Der Artikel bietet eine umfassende Analyse der strukturellen und historischen Grundlagen der deutschen Exportorientierung. Er beschreibt die Entwicklung Deutschlands von einer agrarisch geprägten Volkswirtschaft im 19. Jahrhundert hin zu einem exportgetriebenen Industriestaat und zeigt die Kontinuität dieser Ausrichtung trotz tiefgreifender politischer Umbrüche.
Im Zentrum steht die enge Verflechtung Deutschlands mit der Weltwirtschaft, die sich in hohen Exportquoten und wiederkehrenden Leistungsbilanzüberschüssen manifestiert. Der Autor erklärt diese Exportstärke durch institutionelle Besonderheiten der koordinierten Marktwirtschaft, wie die Rolle von Banken, Sozialpartnerschaft und das Zusammenspiel von Mittelstand und Großunternehmen. Er skizziert zudem entscheidende Wegmarken wie die Nachkriegsordnung, die europäische Integration, die Wiedervereinigung und die Einführung des Euro, die jeweils neue Herausforderungen und Anpassungen der deutschen Wirtschaftsstruktur erforderten.
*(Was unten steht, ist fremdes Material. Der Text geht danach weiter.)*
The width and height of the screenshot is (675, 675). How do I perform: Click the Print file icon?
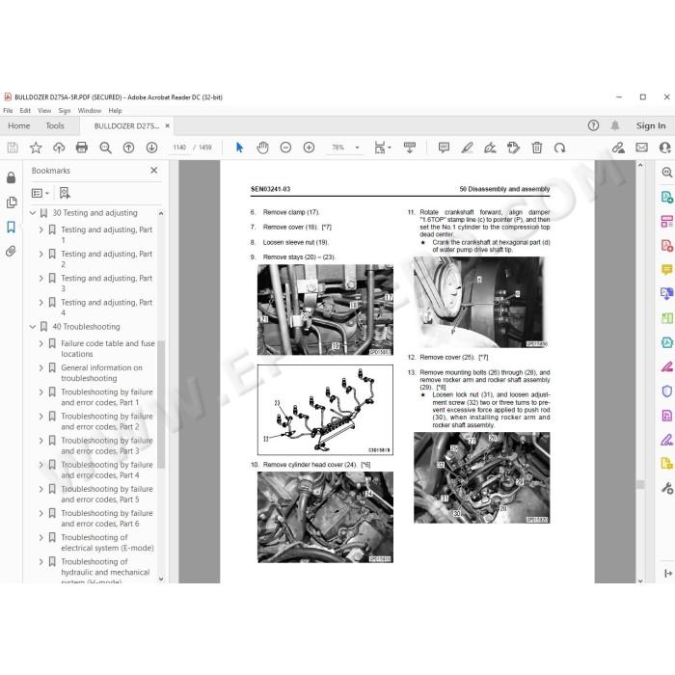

Der Artikel beleuchtet auch die politischen Spannungen, die aus den hohen Überschüssen entstehen – sowohl innerstaatlich als auch international – und diskutiert die Debatten zwischen marktorientierten und politikgestützten Perspektiven auf mögliche Anpassungsmaßnahmen. Abschließend betont der Autor die langfristige Stabilität des exportorientierten Wachstumsmodells Deutschlands, verweist jedoch auf die Notwendigkeit, auf neue innen- und außenpolitische Herausforderungen flexibel zu reagieren.